Two Worlds. It's an attempt to take a gameworld bigger than Oblivion and some more hardcore aspects of ARPGS and mix them together. They don't even do this right. While enemies don't scale, most of them can be beaten by luring them to a health shrine which heals you whenever you're damaged; and just hacking away, making this even easier than Oblivion. The voice-acting is far more varied than Oblivion's and also far cheesier. When your character (who can only be a human male with a VERY limited set of facial features) kills a chicken and says "Say hello to Death!", you'll probably be on the floor laughing and in tears.
Considering the sheer size of this world, there are relatively few dungeons. Whereas Oblivion had somewhere in the number of 300 or so dungeons, this one has about 60, and then a few outdoor caves and enemy forts. And several hundred campsites of three bandits and a chest. Some of the chests at said camps don't even open. Horses are so poorly done that I at one point was leaning about 20 degrees from the ground, which was already at an incline, on a horse. Enemies frequently die and fall through the geometry, or stay in battle positions like statues of war. Citizens have pretty much the same response to everything in a given village. The map just sucks, quests will often give no hint whatsoever as to where you have to go (the ones where you have to find people and kill them).
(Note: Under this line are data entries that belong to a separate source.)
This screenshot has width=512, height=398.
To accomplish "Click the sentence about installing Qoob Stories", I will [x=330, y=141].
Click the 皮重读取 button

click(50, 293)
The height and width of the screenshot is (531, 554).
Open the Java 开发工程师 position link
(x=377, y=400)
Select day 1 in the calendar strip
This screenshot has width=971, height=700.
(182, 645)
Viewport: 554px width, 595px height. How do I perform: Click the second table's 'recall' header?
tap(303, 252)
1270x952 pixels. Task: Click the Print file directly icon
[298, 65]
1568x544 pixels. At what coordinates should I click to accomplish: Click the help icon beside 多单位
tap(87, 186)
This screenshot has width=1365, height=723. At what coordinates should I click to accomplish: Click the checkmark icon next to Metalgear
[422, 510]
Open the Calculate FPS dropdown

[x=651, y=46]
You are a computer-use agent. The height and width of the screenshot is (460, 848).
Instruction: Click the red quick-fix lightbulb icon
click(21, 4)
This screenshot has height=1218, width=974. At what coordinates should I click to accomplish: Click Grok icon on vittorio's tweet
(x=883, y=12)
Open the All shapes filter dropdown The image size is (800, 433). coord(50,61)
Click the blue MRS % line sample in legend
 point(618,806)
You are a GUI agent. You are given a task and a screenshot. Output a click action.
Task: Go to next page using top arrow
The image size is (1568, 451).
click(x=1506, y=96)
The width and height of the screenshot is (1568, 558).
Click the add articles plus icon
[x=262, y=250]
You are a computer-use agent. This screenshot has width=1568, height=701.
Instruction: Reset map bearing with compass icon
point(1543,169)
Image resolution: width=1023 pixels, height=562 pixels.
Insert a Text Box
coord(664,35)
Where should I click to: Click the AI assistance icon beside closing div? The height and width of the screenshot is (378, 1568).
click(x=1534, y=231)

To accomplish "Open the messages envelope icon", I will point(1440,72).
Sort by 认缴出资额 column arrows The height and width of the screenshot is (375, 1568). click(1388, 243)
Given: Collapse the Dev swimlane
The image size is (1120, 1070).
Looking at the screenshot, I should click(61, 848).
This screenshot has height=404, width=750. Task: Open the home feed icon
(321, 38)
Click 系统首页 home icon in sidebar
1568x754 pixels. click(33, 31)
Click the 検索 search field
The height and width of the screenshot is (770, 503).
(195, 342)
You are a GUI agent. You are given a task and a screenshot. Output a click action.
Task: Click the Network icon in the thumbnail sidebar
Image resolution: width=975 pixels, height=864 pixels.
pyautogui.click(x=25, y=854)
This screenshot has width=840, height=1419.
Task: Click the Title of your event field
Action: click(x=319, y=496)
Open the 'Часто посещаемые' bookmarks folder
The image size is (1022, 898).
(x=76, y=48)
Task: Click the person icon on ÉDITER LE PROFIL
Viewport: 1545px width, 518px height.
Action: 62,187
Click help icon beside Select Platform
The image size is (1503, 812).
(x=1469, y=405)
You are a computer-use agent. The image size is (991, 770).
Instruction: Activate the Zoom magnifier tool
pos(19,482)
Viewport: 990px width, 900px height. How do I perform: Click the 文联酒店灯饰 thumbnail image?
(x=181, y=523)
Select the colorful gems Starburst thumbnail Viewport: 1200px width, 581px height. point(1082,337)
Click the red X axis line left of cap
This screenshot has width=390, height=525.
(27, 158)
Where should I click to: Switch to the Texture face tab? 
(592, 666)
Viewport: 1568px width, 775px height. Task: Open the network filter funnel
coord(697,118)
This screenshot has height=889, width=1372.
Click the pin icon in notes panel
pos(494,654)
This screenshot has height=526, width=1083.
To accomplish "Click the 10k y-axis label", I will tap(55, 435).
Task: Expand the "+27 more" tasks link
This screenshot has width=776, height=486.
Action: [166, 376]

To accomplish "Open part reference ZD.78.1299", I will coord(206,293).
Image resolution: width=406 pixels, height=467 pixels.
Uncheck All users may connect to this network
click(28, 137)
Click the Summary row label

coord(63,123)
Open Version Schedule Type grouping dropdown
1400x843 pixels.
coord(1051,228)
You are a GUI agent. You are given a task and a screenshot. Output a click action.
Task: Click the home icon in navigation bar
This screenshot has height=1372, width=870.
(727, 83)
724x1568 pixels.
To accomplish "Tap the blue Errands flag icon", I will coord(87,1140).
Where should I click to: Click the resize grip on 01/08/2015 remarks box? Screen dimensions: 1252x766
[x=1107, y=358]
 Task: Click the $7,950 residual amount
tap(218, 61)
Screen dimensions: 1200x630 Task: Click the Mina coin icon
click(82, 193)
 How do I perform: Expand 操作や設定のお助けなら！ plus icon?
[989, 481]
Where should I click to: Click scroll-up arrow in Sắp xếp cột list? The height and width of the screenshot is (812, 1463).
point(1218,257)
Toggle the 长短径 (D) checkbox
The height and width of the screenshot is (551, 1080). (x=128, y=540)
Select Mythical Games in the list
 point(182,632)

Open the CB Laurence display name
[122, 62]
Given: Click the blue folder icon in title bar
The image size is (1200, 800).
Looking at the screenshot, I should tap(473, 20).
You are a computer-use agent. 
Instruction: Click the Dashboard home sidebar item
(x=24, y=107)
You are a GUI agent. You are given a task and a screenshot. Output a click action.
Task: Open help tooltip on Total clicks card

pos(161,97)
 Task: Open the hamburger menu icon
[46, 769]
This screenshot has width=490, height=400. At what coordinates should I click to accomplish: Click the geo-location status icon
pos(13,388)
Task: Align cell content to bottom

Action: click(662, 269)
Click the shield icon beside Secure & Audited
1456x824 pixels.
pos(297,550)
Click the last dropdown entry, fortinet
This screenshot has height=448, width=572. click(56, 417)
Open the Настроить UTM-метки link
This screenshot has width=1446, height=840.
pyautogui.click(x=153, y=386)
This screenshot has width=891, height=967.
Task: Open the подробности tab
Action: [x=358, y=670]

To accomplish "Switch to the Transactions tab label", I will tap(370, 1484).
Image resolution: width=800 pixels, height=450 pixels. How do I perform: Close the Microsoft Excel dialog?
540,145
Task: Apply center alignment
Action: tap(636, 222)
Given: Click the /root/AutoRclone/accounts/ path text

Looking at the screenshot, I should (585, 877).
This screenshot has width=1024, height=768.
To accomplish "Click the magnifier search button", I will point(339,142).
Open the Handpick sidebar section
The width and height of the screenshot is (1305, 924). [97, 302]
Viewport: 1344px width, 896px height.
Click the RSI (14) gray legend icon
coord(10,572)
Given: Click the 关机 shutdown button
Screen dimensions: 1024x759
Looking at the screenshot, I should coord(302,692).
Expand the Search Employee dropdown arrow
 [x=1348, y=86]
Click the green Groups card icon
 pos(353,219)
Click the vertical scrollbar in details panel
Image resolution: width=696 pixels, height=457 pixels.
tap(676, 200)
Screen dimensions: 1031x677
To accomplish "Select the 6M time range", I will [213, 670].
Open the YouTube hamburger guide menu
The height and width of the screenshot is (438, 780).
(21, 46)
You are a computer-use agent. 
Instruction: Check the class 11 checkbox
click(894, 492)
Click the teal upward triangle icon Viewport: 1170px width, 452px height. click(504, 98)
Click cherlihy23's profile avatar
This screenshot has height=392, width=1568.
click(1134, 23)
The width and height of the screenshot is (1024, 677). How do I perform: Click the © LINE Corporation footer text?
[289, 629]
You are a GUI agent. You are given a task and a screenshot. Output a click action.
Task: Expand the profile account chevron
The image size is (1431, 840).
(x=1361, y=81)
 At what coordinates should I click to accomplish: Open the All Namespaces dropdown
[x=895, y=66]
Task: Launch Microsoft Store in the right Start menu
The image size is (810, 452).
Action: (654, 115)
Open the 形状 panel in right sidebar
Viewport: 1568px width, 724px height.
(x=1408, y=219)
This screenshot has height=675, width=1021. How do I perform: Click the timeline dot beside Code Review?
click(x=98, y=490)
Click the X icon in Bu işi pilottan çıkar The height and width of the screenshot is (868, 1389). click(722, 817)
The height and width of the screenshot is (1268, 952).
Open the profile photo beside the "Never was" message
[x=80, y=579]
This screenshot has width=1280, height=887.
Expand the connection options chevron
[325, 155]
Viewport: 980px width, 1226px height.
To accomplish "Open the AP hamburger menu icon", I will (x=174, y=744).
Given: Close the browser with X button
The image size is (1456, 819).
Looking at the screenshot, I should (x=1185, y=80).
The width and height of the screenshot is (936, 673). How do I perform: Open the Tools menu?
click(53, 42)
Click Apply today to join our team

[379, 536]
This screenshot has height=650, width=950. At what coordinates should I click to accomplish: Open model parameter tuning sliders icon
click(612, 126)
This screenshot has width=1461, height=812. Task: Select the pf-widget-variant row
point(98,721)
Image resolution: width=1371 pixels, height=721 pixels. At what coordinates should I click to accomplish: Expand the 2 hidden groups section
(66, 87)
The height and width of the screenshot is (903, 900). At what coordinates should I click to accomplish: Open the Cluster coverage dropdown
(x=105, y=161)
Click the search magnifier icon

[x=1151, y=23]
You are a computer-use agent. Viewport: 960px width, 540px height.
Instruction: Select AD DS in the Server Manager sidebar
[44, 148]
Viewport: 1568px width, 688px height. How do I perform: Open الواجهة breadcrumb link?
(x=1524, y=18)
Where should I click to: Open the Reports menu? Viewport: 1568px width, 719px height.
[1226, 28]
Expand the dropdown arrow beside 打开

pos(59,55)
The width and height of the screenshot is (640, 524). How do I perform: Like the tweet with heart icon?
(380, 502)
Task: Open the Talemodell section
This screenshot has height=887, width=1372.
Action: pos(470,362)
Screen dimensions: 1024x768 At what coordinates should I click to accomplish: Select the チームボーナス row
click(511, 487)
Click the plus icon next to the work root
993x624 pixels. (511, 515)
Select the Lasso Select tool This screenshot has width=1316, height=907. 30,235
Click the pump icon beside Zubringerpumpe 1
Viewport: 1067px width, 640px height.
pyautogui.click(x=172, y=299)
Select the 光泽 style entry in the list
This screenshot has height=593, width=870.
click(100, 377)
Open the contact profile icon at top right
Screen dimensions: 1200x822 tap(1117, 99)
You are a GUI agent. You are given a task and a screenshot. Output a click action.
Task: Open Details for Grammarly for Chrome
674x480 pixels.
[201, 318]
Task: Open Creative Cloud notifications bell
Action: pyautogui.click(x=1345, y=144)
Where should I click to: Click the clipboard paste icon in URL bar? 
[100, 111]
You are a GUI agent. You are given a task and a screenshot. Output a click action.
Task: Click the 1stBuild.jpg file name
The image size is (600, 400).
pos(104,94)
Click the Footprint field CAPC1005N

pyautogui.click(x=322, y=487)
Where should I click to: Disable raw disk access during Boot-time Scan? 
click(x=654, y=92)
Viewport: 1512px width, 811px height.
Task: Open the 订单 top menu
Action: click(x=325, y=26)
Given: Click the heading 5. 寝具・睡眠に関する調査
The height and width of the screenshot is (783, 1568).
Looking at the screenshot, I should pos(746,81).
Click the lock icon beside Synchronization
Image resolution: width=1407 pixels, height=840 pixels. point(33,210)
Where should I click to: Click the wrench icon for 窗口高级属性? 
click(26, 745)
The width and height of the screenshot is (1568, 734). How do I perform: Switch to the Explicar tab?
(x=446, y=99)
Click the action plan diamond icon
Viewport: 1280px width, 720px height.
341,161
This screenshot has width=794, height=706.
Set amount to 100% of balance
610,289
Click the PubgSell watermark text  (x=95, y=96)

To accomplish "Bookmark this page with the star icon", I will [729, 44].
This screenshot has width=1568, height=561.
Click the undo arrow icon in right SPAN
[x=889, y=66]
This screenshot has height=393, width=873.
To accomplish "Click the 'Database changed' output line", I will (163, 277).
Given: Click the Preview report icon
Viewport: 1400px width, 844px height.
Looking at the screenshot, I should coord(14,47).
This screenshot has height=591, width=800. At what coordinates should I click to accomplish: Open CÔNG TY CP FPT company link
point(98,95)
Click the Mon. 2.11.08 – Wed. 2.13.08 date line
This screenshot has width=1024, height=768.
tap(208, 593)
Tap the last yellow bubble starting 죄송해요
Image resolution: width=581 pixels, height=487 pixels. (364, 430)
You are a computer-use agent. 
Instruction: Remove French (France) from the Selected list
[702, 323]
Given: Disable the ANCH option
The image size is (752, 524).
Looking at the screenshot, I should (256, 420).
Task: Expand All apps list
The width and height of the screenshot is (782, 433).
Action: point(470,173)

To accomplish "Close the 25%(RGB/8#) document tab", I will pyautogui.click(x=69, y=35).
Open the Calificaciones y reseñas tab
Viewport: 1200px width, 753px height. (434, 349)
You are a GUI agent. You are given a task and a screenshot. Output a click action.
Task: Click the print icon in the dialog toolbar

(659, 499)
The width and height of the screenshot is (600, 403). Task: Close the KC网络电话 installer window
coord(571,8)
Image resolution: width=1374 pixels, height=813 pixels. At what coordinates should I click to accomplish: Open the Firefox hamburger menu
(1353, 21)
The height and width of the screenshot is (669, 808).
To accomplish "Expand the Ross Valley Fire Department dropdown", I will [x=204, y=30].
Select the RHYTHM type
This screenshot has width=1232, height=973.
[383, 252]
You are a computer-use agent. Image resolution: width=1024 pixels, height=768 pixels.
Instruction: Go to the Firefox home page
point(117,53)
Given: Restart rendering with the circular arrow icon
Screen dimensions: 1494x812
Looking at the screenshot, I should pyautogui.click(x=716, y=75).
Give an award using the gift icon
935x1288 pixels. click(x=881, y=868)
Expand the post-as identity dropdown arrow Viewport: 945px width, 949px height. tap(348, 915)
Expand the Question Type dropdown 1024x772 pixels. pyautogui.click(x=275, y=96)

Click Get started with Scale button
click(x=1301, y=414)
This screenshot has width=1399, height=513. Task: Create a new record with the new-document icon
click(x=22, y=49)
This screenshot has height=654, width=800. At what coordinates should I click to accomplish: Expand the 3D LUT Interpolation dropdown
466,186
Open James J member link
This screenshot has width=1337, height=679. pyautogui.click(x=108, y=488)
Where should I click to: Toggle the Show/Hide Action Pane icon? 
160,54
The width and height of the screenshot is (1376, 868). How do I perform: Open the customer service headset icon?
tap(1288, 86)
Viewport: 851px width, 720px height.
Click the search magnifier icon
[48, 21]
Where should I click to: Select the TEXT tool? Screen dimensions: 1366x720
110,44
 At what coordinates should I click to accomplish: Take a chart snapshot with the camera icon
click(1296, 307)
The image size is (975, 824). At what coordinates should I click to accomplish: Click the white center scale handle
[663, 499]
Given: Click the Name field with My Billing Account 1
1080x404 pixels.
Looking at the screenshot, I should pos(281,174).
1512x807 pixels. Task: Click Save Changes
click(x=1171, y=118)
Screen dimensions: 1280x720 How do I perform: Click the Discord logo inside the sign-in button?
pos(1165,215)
Entire quest lines can be skipped by doing things in the wrong order (this doesn't mean they were branching quest lines, this means that a quest line was inaccessible after completing a completely unrelated quest line). It is even possible to break the story quest line. People you have to meet for sidequests might just decide that they don't exist. You can go to their house and wait and wait and wait and nothing will happen. Quests can be solved before they're even started.
Like Oblivion and Morrowind, this game relies on cells to load areas, and lets you know when you're loading them. But just as often, there will be an unexplained hang-up of about 5 seconds. Frame rates are inconsistent, it looks awful on standard definition TVs (you can't read the damn words because they're too tiny and serif-ized). Enemy variety is almost non-existent. I made it to level 32 fighting Orcs, Goblins, Wolves, Bears, Boars, and a couple Ogres. And boatloads of shirtless bandits. It's surprisingly easy to get over insurpassable mountains and find yourself in an area the developer clearly had not planned on anybody visiting.
The whole thing is just one big fucking mess. I would bet money on the developers not hiring ANY QA testers whatsoever. Atari 2600 games had fewer bugs than this, it's just ridiculous. It has every one in the book short of deleting the root directory on uninstall.
That being said, there were two good things about the game: the Alchemy/Weapon system, and the variety of locales. The rest of the game was pretty much canned scabs in a broth of diarrhea.